Chart 2: The Gap between the 10-Year G-Sec and Repo Rate is unusually large



This "other" factor appears to be demand and supply. On the supply side, fiscal slippage in FY18 as well as concerns over the FY19 deficit target (on the back of optimistic GST projections) seems to have made markets rather uncomfortable. On the demand side, as the demonetisation induced surplus liquidity situation has quickly evaporated and as credit growth has picked up (rising credit-deposit ratio), the demand for G-Secs by commercial banks has progressively come down (Chart 3). The demand angle has been further exacerbated by PSU banks not willing to buy G-secs due to complete erosion of their treasury income which were the biggest contributors to their calendar 2017 profits. In fact, volumes in the bond market seem to have collapsed quite a bit. Bond trading volumes averaged Rs.290bn a day in the first two months of this year vs. Rs.435bn in the same period last year. 

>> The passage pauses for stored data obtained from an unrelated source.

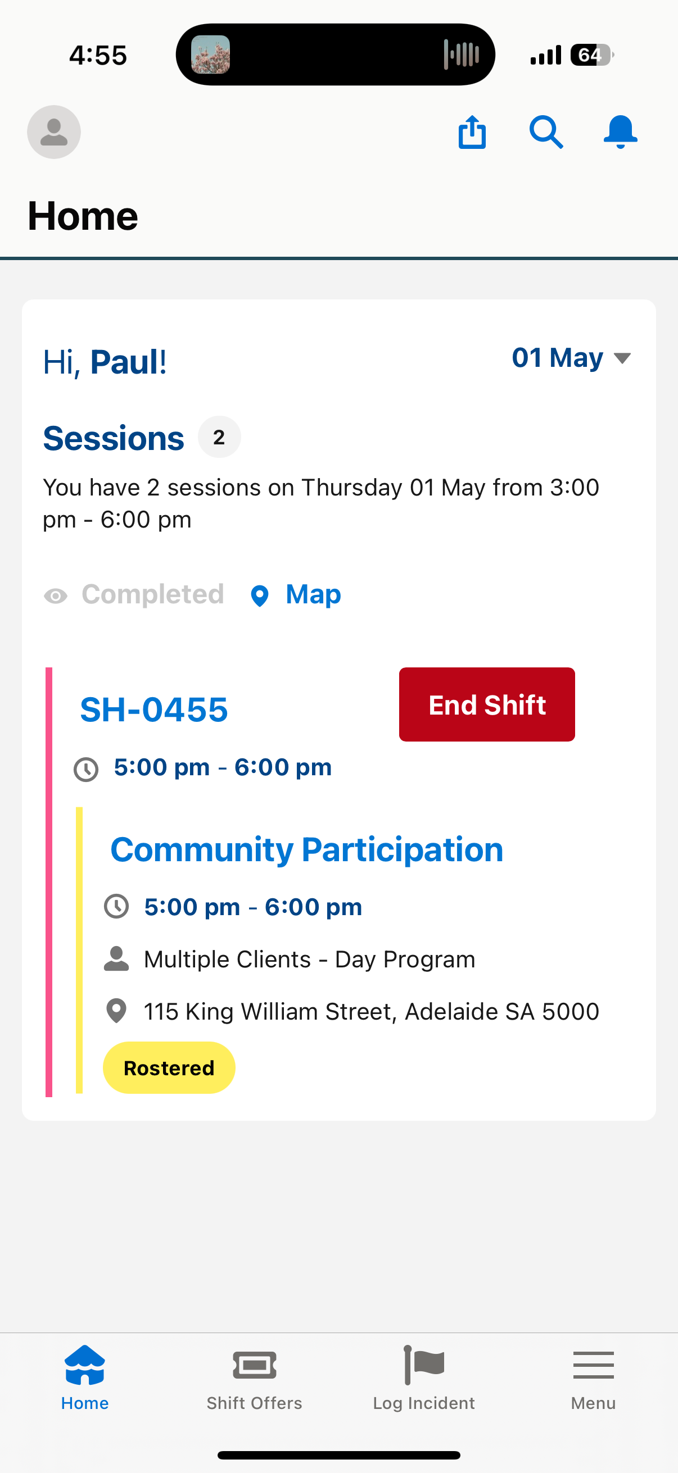Screen dimensions: 678x1473
Task: Tap the Dynamic Island album thumbnail
Action: (210, 54)
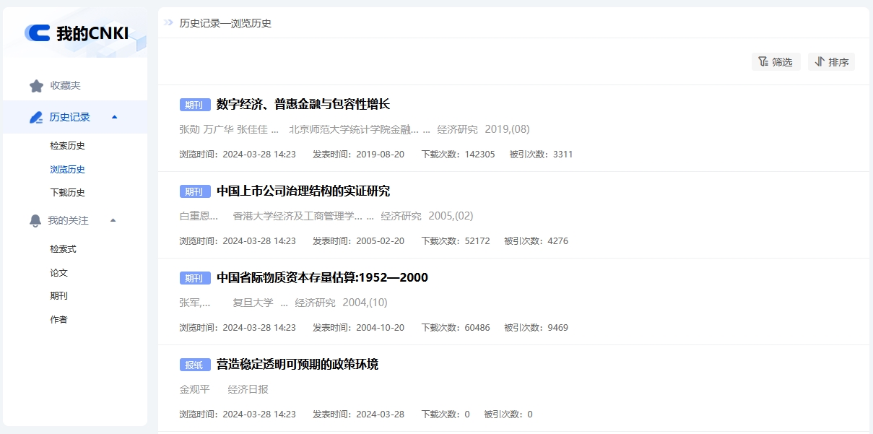This screenshot has height=434, width=873.
Task: Collapse the 我的关注 section arrow
Action: (113, 220)
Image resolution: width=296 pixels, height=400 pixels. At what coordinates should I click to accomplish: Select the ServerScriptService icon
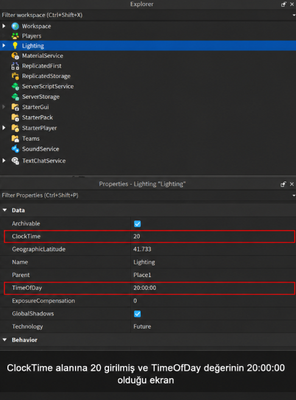[x=15, y=86]
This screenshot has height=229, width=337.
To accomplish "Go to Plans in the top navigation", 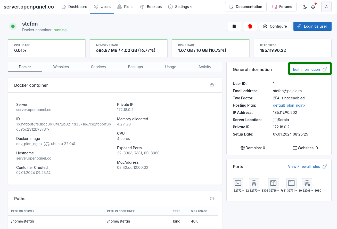I will point(125,7).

Chart 3: Rising CD ratio resulting in reduced demand for G-Secs



As we know, the Indian economy is in the early stages of a cyclical recovery after being impacted by two major disruptions – demonetisation and GST. Given that the recovery is quite nascent, rising cost of capital does not bode well for the sustainability of the economic acceleration. Moreover, cost of capital has risen even before RBI has embarked on its rate hike cycle which suggest that domestic liquidity conditions remain very tight. In such a scenario, it becomes important for the RBI to refrain from further adding to the financial tightness. It is quite likely that liquidity situation improves momentarily in 1QFY19. This could be accompanied by some cyclical pickup in inflation aggravated by base effect. However, RBI should overlook these developments and maintain status quo. Also, when liquidity starts to turn unfavourable in the latter months, the RBI should proactively supply durable liquidity (via OMOs). A delayed response could lead to further hardening of rates. Growth has suffered too much for too long. Protecting the ongoing nascent growth recovery is now the urgent need of the hour for policymakers!